> **Exercise brief**:
Every record below should appear in your answer, copied exactly.

> **Extracted entries**:

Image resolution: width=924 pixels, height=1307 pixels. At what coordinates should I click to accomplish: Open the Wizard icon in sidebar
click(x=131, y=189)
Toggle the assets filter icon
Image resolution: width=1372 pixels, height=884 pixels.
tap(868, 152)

> **Written answer**:
Image resolution: width=924 pixels, height=1307 pixels. At what coordinates should I click to accomplish: Open the Wizard icon in sidebar
click(x=131, y=189)
Toggle the assets filter icon
Image resolution: width=1372 pixels, height=884 pixels.
tap(868, 152)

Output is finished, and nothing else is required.